The picture of an actor-playwright, on the road for months at a time, adding two or three plays a year to keep his company’s repertoire fresh, devising characters to match his fellows’ strengths, from the versatile leading man Richard Burbage through the clowns Will Kempe and Robert Armin to the “thin man” John Sincler, taking into account too the characteristics of the available playhouses and even the seasons of the year, nurturing talented apprentices for whom he created memorable female roles - all this has an intuitive truth to life that portrayals of a bookish literary figure lack. One can understand why Shakespeare stood apart from writers’ feuds in London and felt no compulsion to follow up his early, highly praised narrative poems. His paramount concern was the success of his company, on whose fortunes his own depended and whose leading members were remembered in his will.
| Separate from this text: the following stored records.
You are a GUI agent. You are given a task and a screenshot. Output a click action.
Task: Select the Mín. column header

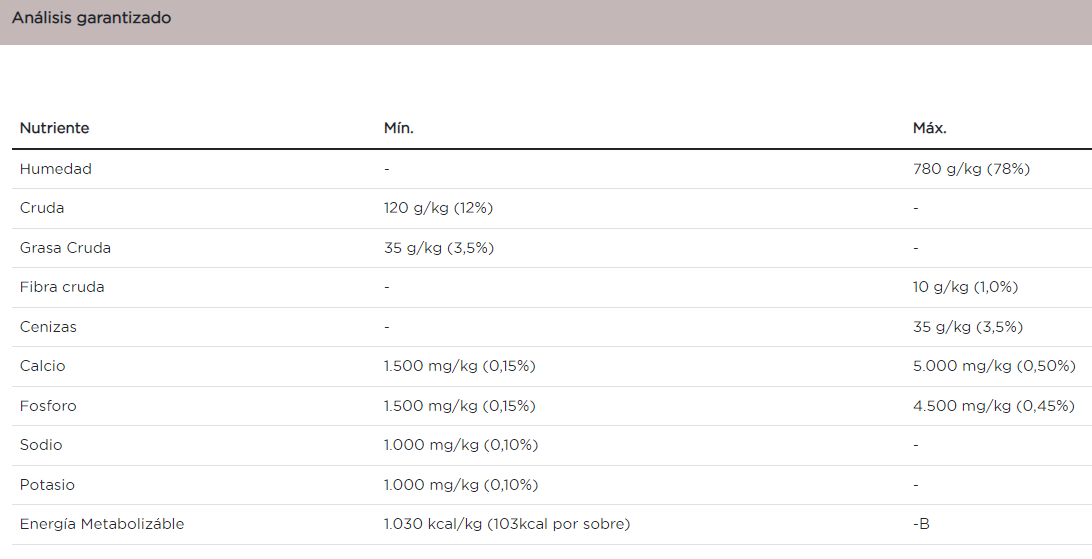[398, 128]
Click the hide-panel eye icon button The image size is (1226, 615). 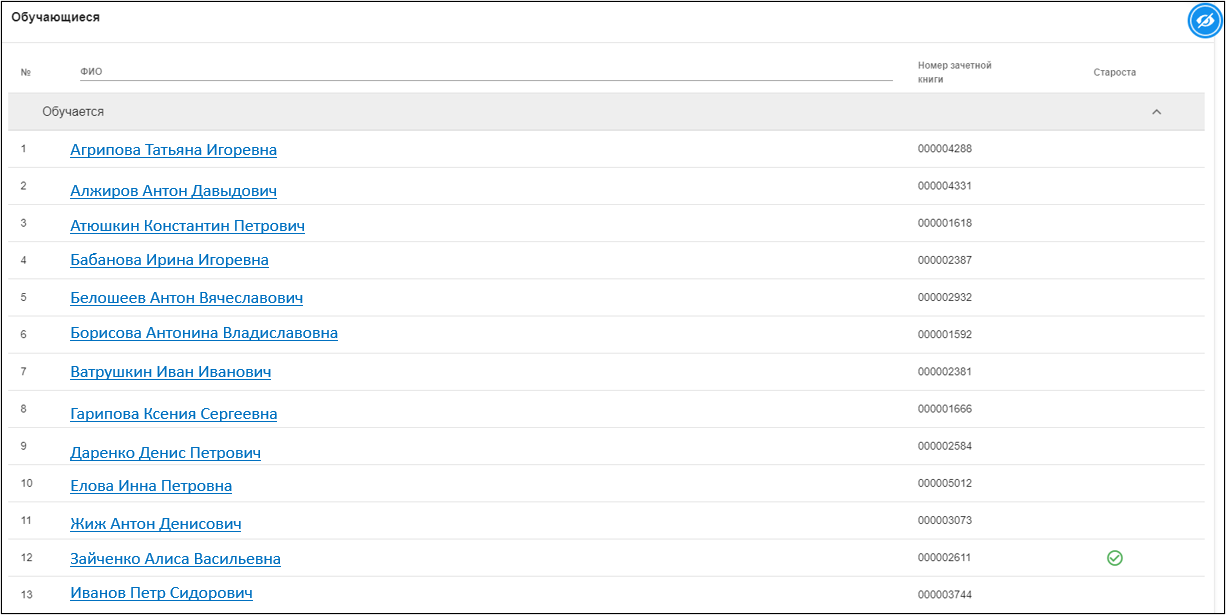[1205, 21]
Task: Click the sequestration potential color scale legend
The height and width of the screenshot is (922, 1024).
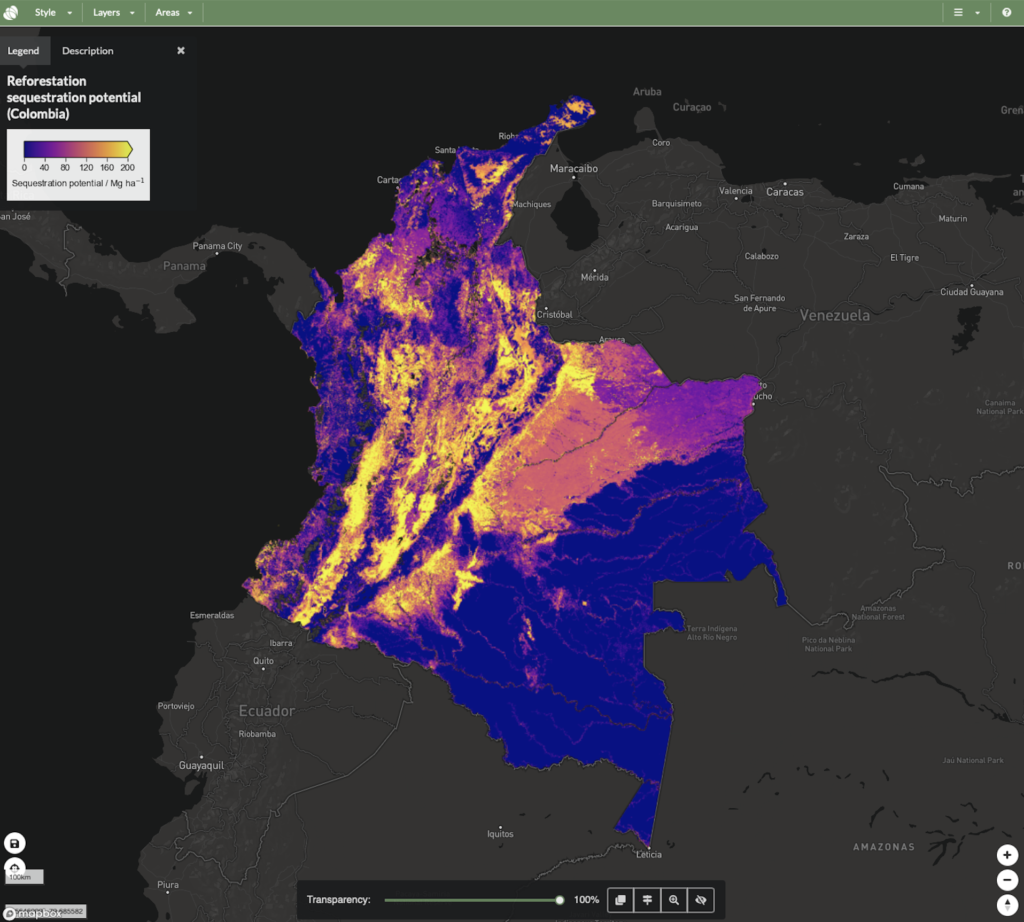Action: pyautogui.click(x=78, y=150)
Mr. Southworth does not accept the notion, first popularized in Rowe’s unreliable Life, that Shakespeare returned to Stratford about 1610 to spend his last years “as all men of good sense will wish theirs may be, in Ease, Retirement, and the Conversation of his Friends”. Rather, he envisions a seasoned trouper staying in harness to the end, buying a second home near the Blackfriar’s Theatre as late as 1613, and being carried off by unexpected illness at the age of 52. The evidence here is mixed. Except for collaborations on Henry VIII and The Two Noble Kinsmen, the flow of Shakespearean plays comes to a halt with The Tempest (c. 1610). The cessation of Shakespeare’s activity as an author can reasonably be seen a signaling a shift in his relationship to the King’s Men, but Mr. Southworth does not try to determine what that change might have been. He does, however, furnish some leads.
It is an interesting coincidence that Shakespeare reduced his writing at almost precisely the same time as the plague abated in London and made it feasible to put on full seasons in the metropolis. Having both an outdoor venue at the Globe and an indoor one at Blackfriar’s, the King’s Men were especially well placed for year-round performances. They did not cease to tour but perhaps - the records are too fragmentary to tell - did so only to a limited extent, to keep up contacts that might be useful should the hard times ever return.
After nearly a decade of scrabbling for a living, the new circumstances meant both prosperity and a relaxation of stress. A natural step would have been to take on new hired men to relieve the burdens that the sharers had so long endured, including a new “ordinary poet” to give Shakespeare a rest from auctorial duties. John Fletcher did indeed join the company at that time and replaced Shakespeare as its principal dramatist. It seems strange to us that anyone would prefer Fletcher to Shakespeare, but contemporaries did not see so large a gulf between the two, and 15 or 20 Shakespearean plays had yet to be seen often in London; there was no pressing need for more.
Certainty about Shakespeare will always elude us, and any biography inevitably seems inadequate to his dramatic genius. All that we can hope for is a portrait that does no violence to the facts. Shakespeare the Player is a worthy advance in that direction.